## PROBLEM
Please set down exactly the lines from the one containing "You are a GUI" through the last line of the records below, both included, with no pictures.

[INPUT DATA]

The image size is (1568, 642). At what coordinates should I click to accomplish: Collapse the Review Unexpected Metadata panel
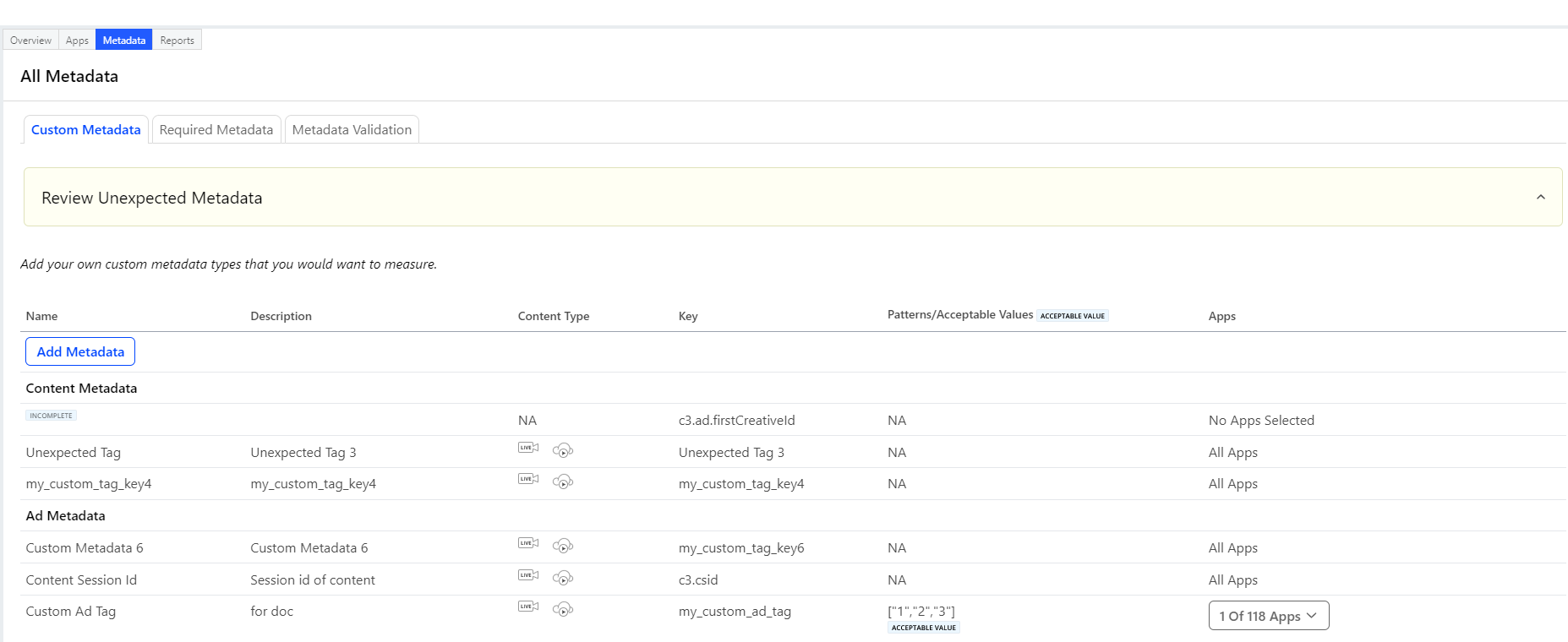[x=1540, y=197]
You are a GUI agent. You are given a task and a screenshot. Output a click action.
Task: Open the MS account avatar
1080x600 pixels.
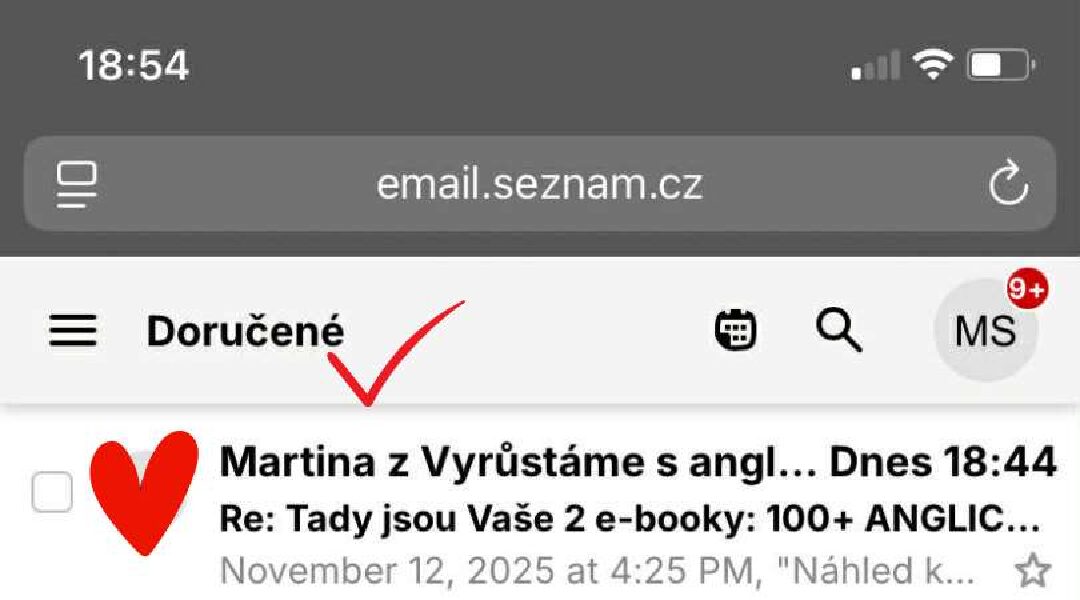click(x=986, y=331)
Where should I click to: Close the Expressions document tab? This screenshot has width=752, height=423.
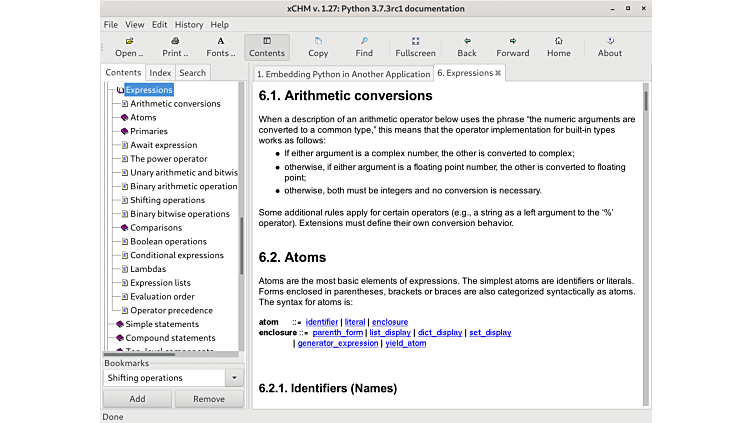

[/INPUT DATA]

## RESULT FOR THIS EXERCISE
You are a GUI agent. You are given a task and a screenshot. Output a click action.
Task: Open the MS account avatar
1080x600 pixels.
click(x=986, y=331)
Where should I click to: Close the Expressions document tab? This screenshot has width=752, height=423.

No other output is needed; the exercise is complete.